# urgent help with Bosch Dishwasher junction box



## mailbox14 (May 18, 2015)

Hello all experts,

So tomorrow I will be installing my bosch 800 series dishwasher to replace a problematic one.

Anyways, I have been planning the installation and it doesn't look that complicated but my only concern is the location of the junction box that bosch dishwashers come with. My last brand did not have this. 

My question is my electrical wires that will be connected to the junction box are located on the left side of my island where the dishwasher will be installed (there are no additional cabinets on the left side) yet the junction box will need to be installed in my center cabinets where the plumping for my sink is all located. Typically the electrical wires should be located under the sink, and should goto the junction box and then the electrical cord from the junction box should be connected to the dishwasher so that the junction box is not behind the dishwasher (or close to it). 

However, what it looks like I need to do now is working from the left side of my island, pass the electrical cables into the center cabinet (under the sink) mount the junction box to the cabinet (sink area) and then feed the electrical plug to the dishwasher. That means the electrical cord will be passed from left to right behind the dishwasher. 

Is my thinking correct or is there some other idea. Could I not mount the electrical box high enough (on the left side)where the electrical wires are so that I can squeeze the dishwasher in?

See pics for what I am talking about to get a better sense of the problem

Your ideas are appreciated.

Thanks.


----------



## Ron6519 (Mar 28, 2007)

Can you install the box in the basement?


----------



## TheEplumber (Jul 20, 2010)

I believe you are correct. If I remember right, you need an outlet under the sink. The Bosh box also needs to be there because its too large to go in the DW space. The cable is fed through the side panel and then plugs into the back of the DW.


----------



## ddawg16 (Aug 15, 2011)

My dishwasher has an SO cord with plug....that then plugs into a 120Vac outlet in the wall.

Based on past 'experience' on DIY chatroom....there seems to be two schools of thought. Hardwired and Corded. 

I'm at a loss as to why anyone would want to hardwire a dishwasher. Hardwire typically uses NM cable which is solid copper.....which does not like a lot of flexing. AND...you have to 'unwire' it every time you pull the dishwasher out.

Corded?
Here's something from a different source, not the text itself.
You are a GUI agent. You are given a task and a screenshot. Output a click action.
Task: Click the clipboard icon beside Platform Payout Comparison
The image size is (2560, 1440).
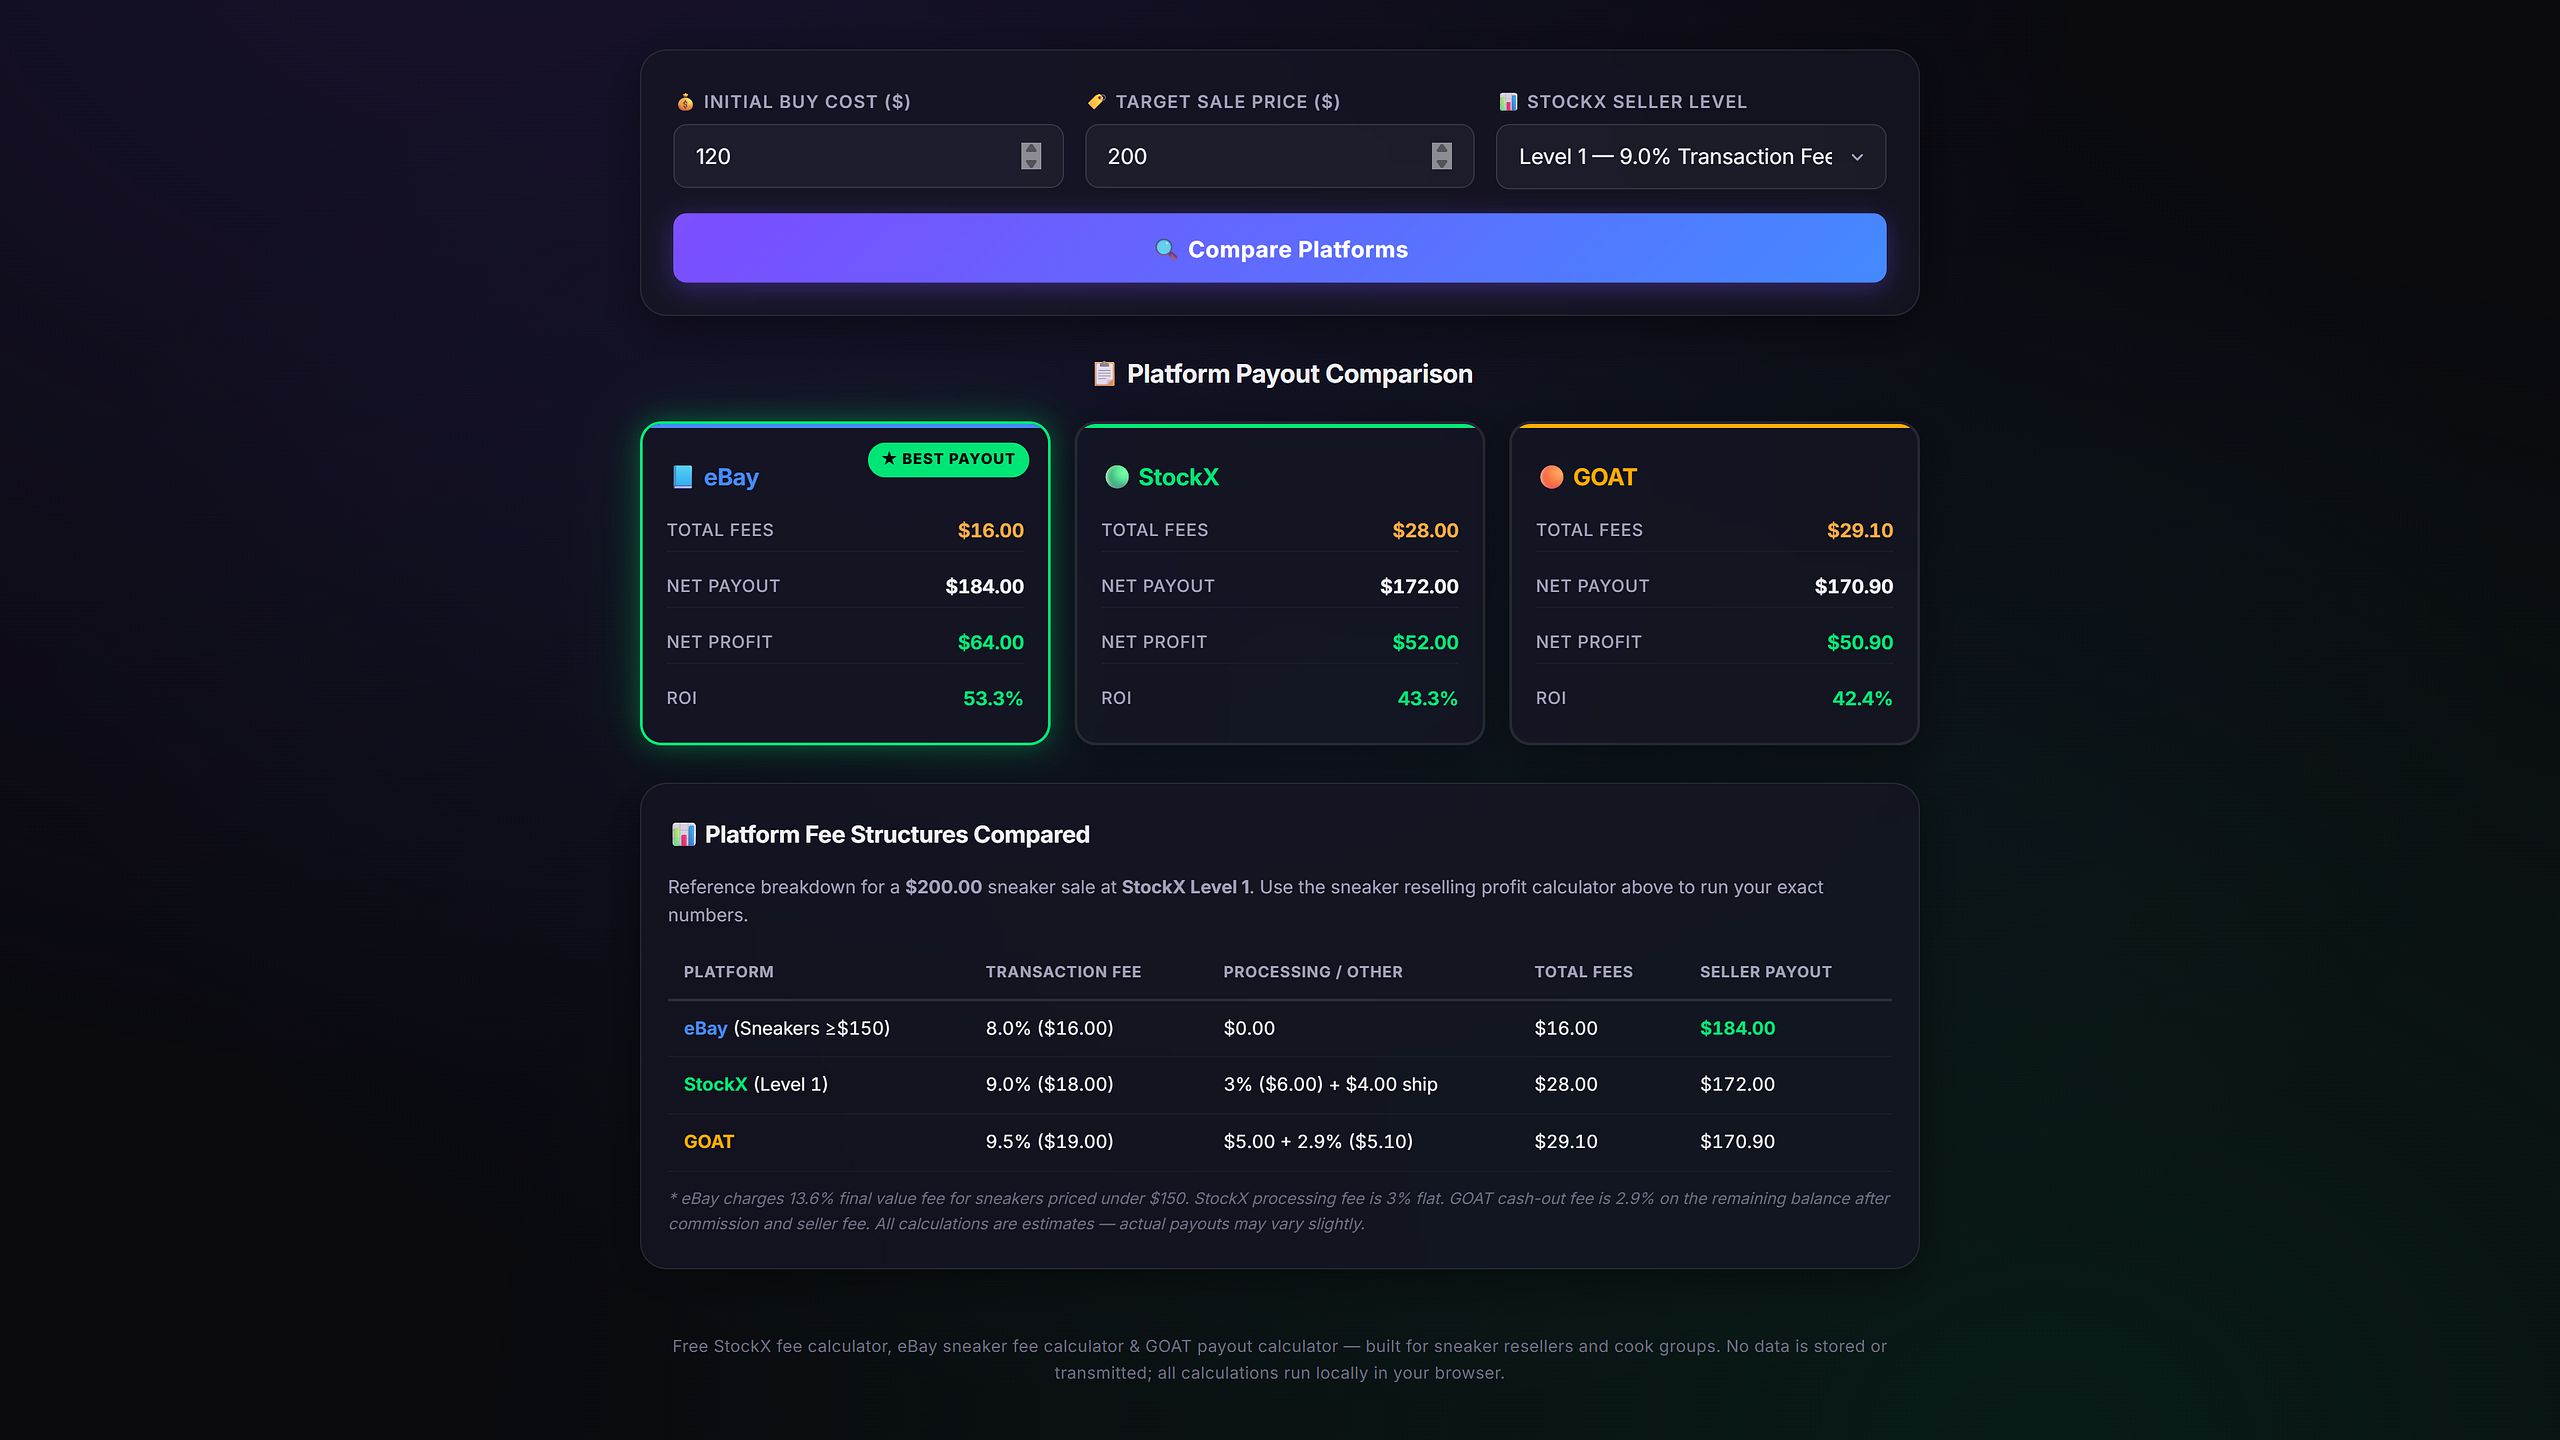(x=1104, y=374)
You unplug it.


----------



## ritelec (Aug 30, 2009)

Not to jinx myself? 

But you have to disconnect it every time you pull the dish washer out? 

Is that something you do daily ? 

For me the only time I pull mine or someone else's out is if its shot. 

Turn off breaker. Remove two nuts. Not a biggey


----------



## mailbox14 (May 18, 2015)

*Hmmm*

Ritlec, 

That is what I do. I have never really had to disconnect the connection. 

For everyone else, I should have mentioned that I want to keep everything the same here. I am not an electrician so I cannot add an electrical outlet to the sink cabinet unfortunately or add the box to the basement (to which I am not even sure if that would work).

Now, if what I am hearing in these replies, if I was able to get the box (see attached for a picture to avoid any confusion) mounted next to the dishwasher (i believe it will fit and the DW will slide in no problems, is that acceptable? Is the only reason to not install the junction box next to the dishwasher because the DW won't fit. Easy solution if that is my problem.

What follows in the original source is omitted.